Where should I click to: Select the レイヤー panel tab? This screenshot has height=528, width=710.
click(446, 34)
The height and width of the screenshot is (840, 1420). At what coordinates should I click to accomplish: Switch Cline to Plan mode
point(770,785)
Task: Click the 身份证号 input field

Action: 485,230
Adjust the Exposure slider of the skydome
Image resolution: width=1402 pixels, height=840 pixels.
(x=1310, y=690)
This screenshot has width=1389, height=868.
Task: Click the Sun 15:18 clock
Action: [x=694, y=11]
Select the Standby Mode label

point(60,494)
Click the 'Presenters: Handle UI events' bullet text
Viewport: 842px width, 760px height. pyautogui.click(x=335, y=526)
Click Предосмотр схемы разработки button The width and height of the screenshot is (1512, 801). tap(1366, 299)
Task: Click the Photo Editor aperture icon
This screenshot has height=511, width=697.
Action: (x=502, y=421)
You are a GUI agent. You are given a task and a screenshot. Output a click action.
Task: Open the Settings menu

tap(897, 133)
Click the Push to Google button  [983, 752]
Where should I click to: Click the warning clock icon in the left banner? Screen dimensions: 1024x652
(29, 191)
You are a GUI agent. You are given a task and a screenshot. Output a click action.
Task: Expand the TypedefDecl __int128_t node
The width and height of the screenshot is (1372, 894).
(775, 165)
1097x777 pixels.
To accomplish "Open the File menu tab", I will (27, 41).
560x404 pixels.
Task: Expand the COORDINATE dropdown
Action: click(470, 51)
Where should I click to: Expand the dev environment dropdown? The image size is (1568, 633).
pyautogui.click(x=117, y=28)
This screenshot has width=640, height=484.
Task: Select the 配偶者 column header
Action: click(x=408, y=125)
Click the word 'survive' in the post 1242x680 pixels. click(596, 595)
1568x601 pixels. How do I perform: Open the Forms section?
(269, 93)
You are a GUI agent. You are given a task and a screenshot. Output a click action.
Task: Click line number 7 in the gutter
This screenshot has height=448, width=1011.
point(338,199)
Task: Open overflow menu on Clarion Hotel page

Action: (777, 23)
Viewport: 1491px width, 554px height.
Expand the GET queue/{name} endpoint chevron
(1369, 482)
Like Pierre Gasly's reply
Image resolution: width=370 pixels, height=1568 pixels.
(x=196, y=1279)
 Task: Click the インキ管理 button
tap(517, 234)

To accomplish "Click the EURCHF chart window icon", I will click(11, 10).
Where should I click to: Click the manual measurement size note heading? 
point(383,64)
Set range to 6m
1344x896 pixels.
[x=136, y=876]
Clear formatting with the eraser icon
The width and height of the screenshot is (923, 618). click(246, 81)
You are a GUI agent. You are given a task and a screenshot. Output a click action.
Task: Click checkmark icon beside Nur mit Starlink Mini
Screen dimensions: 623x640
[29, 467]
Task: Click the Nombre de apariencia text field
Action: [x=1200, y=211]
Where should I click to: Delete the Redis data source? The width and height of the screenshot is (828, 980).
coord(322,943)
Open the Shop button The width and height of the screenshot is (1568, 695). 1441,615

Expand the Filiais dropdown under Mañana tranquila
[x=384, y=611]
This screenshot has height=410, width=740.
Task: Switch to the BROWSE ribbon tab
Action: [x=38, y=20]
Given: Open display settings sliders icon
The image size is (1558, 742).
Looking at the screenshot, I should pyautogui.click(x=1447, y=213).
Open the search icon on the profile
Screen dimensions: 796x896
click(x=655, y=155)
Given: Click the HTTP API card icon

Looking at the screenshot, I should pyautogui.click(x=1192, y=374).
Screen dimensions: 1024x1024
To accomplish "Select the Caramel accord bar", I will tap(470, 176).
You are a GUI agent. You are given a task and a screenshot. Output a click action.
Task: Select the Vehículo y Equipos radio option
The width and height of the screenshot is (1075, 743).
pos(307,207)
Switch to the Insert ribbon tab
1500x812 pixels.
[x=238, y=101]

#### [WHAT THIS TASK INVOLVES]
Replace "GUI agent" with "interface assistant" wherever it occurs in the material above, and reproduce all the material with no other changes.

#### [EXERCISE SOLUTION]
Where should I click to: Select the レイヤー panel tab? This screenshot has height=528, width=710.
click(446, 34)
The height and width of the screenshot is (840, 1420). At what coordinates should I click to accomplish: Switch Cline to Plan mode
point(770,785)
Task: Click the 身份证号 input field

Action: 485,230
Adjust the Exposure slider of the skydome
Image resolution: width=1402 pixels, height=840 pixels.
(x=1310, y=690)
This screenshot has width=1389, height=868.
Task: Click the Sun 15:18 clock
Action: [x=694, y=11]
Select the Standby Mode label

point(60,494)
Click the 'Presenters: Handle UI events' bullet text
Viewport: 842px width, 760px height. pyautogui.click(x=335, y=526)
Click Предосмотр схемы разработки button The width and height of the screenshot is (1512, 801). tap(1366, 299)
Task: Click the Photo Editor aperture icon
This screenshot has height=511, width=697.
Action: (x=502, y=421)
You are a interface assistant. You are given a task and a screenshot. Output a click action.
Task: Open the Settings menu

tap(897, 133)
Click the Push to Google button  [983, 752]
Where should I click to: Click the warning clock icon in the left banner? Screen dimensions: 1024x652
(29, 191)
You are a interface assistant. You are given a task and a screenshot. Output a click action.
Task: Expand the TypedefDecl __int128_t node
The width and height of the screenshot is (1372, 894).
(775, 165)
1097x777 pixels.
To accomplish "Open the File menu tab", I will (27, 41).
560x404 pixels.
Task: Expand the COORDINATE dropdown
Action: click(470, 51)
Where should I click to: Expand the dev environment dropdown? The image size is (1568, 633).
pyautogui.click(x=117, y=28)
This screenshot has width=640, height=484.
Task: Select the 配偶者 column header
Action: click(x=408, y=125)
Click the word 'survive' in the post 1242x680 pixels. click(596, 595)
1568x601 pixels. How do I perform: Open the Forms section?
(269, 93)
You are a interface assistant. You are given a task and a screenshot. Output a click action.
Task: Click line number 7 in the gutter
This screenshot has height=448, width=1011.
point(338,199)
Task: Open overflow menu on Clarion Hotel page

Action: (777, 23)
Viewport: 1491px width, 554px height.
Expand the GET queue/{name} endpoint chevron
(1369, 482)
Like Pierre Gasly's reply
Image resolution: width=370 pixels, height=1568 pixels.
(x=196, y=1279)
 Task: Click the インキ管理 button
tap(517, 234)

To accomplish "Click the EURCHF chart window icon", I will click(11, 10).
Where should I click to: Click the manual measurement size note heading? 
point(383,64)
Set range to 6m
1344x896 pixels.
[x=136, y=876]
Clear formatting with the eraser icon
The width and height of the screenshot is (923, 618). click(246, 81)
You are a interface assistant. You are given a task and a screenshot. Output a click action.
Task: Click checkmark icon beside Nur mit Starlink Mini
Screen dimensions: 623x640
[29, 467]
Task: Click the Nombre de apariencia text field
Action: [x=1200, y=211]
Where should I click to: Delete the Redis data source? The width and height of the screenshot is (828, 980).
coord(322,943)
Open the Shop button The width and height of the screenshot is (1568, 695). 1441,615

Expand the Filiais dropdown under Mañana tranquila
[x=384, y=611]
This screenshot has height=410, width=740.
Task: Switch to the BROWSE ribbon tab
Action: [x=38, y=20]
Given: Open display settings sliders icon
The image size is (1558, 742).
Looking at the screenshot, I should pyautogui.click(x=1447, y=213).
Open the search icon on the profile
Screen dimensions: 796x896
click(x=655, y=155)
Given: Click the HTTP API card icon

Looking at the screenshot, I should pyautogui.click(x=1192, y=374).
Screen dimensions: 1024x1024
To accomplish "Select the Caramel accord bar", I will tap(470, 176).
You are a interface assistant. You are given a task and a screenshot. Output a click action.
Task: Select the Vehículo y Equipos radio option
The width and height of the screenshot is (1075, 743).
pos(307,207)
Switch to the Insert ribbon tab
1500x812 pixels.
[x=238, y=101]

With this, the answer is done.